How to: Launching a GVL instance


#1

This tutorial aims to give a text-based overview of launching a GVL instance on CLIMB.

GVL is the Genomics Virtual Laboratory, originally developed for Nectar. It’s implemented on CLIMB because it provides out-of-the-box support for lots of simple (microbial) bioinformatics jobs. There’s minimal fuss with installing software and configuration as this is mostly automated. You can see Tom and Nick overview this in a video here.


Key concepts and terms

  • Instance: A cloud server or VM. Generally exposed to the internet and accessible by SSH or sometime a web browser.

  • Flavour: The hardware attributes of an instance. Currently two flavours are available on CLIMB; User (4 vCPUs and 32 Gb RAM) and Group (8 vCPUs and 64 Gb RAM).

  • Volume: The cloud equivalent of a disk. All CLIMB servers are launched on a 120 Gb volume. If you need more space, follow Tom’s tutorial for creating and attaching volumes here.

  • Image: The operating system that is installed on your instance before it boots. Most common Linux flavours AND GVL are available at all of the sites, but if you’d like something more esoteric, please make a request.

  • Bryn: The CLIMB launcher at https://bryn.climb.ac.uk and Welsh word for hill. Combines information from all of the above to create, stop and restart instances to your specification.


The Bryn Dashboard

Begin the tutorial by browsing to https://bryn.climb.ac.uk, and logging in. After login, you are presented with the Dashboard:

This page lists the currently running instances for your group. Instances at each site are displayed on different pages. Use the “Change Region” dialog to swap between regions, making sure you hit the “Change Region” button below the dropdown to actually change region.

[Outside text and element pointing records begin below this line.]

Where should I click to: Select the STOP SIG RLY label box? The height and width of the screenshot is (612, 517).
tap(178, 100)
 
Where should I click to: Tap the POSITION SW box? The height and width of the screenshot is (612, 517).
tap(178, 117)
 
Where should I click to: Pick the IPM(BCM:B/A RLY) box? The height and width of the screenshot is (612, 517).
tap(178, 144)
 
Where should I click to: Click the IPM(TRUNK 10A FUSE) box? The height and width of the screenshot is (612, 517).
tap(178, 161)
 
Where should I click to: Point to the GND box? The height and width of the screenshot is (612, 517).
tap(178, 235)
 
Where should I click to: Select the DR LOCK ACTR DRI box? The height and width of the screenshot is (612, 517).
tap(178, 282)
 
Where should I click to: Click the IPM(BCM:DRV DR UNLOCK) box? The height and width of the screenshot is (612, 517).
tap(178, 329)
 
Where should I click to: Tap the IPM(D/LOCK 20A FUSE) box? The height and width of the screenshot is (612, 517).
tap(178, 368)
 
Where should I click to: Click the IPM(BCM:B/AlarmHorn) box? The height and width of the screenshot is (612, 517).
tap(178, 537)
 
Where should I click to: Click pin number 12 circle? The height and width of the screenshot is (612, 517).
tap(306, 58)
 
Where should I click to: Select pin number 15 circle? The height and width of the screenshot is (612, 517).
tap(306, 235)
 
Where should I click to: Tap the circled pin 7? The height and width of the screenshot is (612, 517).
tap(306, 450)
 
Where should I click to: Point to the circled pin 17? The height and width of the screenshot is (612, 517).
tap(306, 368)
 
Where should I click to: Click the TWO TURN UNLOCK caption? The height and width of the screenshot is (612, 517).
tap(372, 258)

There is currently one instance running at Warwick in the Microbial Bioinformatics team: “this-is-a-demo-GVL”.


Launching a GVL instance

From the dash board page, open the “Launch a Genomics Virtual Laboratory server” dialog

Enter a name for your instance / server, select either the User or Group flavour. I suggest you give your instance an informative name, as it is visible to everyone else in your team:

As all of these instances are exposed to the internet, please give your instance a very secure password. Any word you could find in a dictionary is no good, and I would suggest it having at least 10 characters. The [XKCD-style password generator] (https://xkpasswd.net/s/) might be helpful here.

Then hit “Launch Server” and wait until the icon stops spinning and your instance appears in the list:


How do I access my GVL instance?

Because GVL has lots of goodies built in, it takes a while to completely initialize and become ready to work on.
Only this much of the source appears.